E’ stato ipotizzato che Emanuela fosse stata rapita allo scopo di essere la vittima degli impulsi sessuali dei partecipanti all’incontro. Durante l’evento qualcuno avrebbe esagerato e Emanuela sarebbe stata uccisa, quindi Poletti avrebbe chiesto a al membro della banda della Magliana di liberarsi del corpo. Tale tesi era supportata dal fatto che il corpo di “Renatino” è stato trovato sepolto proprio nel cimitero della Basilica di Sant’Apollinare. Tuttavia anche in questo caso non sono state trovare delle prove.
Caso Emanuela Orlandi, l’appello di Pietro a Papa Francesco: “Dì la verità”
L’ultima pista seguita dalla polizia è stata quella riguardante il cimitero Teutonico che si trova all’interno del Vaticano, le ossa disseppellite, però, non appartenevano alla ragazza scomparsa. A distanza di 39 anni, insomma, non è stato fatto un vero e proprio progresso nelle indagini sulla scomparsa di Emanuela.

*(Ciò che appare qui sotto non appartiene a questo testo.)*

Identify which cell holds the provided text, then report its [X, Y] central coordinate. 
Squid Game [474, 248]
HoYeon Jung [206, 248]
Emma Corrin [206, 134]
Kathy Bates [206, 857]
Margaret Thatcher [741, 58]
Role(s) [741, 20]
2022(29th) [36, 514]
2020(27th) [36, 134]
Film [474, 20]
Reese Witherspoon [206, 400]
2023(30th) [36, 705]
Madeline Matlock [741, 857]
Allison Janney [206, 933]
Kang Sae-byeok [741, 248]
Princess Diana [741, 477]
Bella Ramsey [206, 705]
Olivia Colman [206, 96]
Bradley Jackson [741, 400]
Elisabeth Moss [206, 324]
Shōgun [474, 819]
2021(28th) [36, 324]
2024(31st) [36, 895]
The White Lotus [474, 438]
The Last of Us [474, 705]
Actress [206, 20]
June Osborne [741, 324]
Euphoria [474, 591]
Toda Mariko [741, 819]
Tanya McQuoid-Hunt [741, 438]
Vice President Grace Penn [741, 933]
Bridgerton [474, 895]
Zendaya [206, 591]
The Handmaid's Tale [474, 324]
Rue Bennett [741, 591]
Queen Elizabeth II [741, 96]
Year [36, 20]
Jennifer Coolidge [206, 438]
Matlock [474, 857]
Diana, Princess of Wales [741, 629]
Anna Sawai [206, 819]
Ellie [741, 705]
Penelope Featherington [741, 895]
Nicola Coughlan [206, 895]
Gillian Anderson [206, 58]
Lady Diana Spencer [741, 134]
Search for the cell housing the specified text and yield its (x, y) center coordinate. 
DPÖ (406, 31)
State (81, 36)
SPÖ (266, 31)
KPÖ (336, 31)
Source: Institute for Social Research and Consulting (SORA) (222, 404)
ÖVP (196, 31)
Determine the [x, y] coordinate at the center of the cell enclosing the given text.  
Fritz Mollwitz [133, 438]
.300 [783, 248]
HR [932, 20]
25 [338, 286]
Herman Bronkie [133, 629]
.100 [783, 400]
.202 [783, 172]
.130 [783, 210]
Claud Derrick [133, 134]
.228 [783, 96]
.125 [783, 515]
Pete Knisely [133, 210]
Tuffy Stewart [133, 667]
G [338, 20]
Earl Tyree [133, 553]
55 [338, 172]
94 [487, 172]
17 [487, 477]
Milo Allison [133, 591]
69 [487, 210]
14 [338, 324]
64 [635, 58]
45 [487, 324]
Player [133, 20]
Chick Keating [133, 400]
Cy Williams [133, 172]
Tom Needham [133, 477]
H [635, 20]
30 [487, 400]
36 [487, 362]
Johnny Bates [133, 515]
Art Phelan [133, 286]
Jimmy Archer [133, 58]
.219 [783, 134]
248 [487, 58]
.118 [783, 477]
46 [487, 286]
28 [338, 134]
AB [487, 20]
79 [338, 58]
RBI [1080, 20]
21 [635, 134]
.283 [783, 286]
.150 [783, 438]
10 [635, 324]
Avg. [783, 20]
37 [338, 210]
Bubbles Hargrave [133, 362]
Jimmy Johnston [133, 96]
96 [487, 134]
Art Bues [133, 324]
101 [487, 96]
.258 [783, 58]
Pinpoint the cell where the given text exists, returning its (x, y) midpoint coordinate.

Ciò nonostante il fratello Pietro non si dà per vinto e continua a cercare la verità. Oggi è convinto che se il destino della sorella rimane sconosciuto è perché ci sono stati tanti depistaggi e perché il Vaticano non vuole che si sappia la verità.
In un’intervista rilasciata a ‘Diva e Donna’, l’uomo spiega: “Il suo rapimento è stato organizzato prima per uno scopo preciso, che purtroppo non sappiamo. Sono convinto che in Vaticano ci sia ancora qualcuno che ha avuto responsabilità nella vicenda. Se il Vaticano, da 39 anni, cerca di occultare la verità sulla scomparsa di mia sorella è perché è successo qualcosa che pesa sulla Chiesa in modo catastrofico”.
Per quanto riguarda il coinvolgimento di De Pedis, Pietro è convinto che se ha avuto un ruolo è stato quello di manovale, ovvero ha fatto un favore a qualcuno all’interno del Vaticano. L’uomo è convinto anche che tutti i pontefici che ci sono stati in questi anni sappiano la verità e non possano parlare, per questo rivolge un appello a Papa Francesco: “Sono sicuro che lui sia a conoscenza di come sono andate le cose, proprio come Ratzinger e Wojtyla. Ed è arrivato il momento che parli”.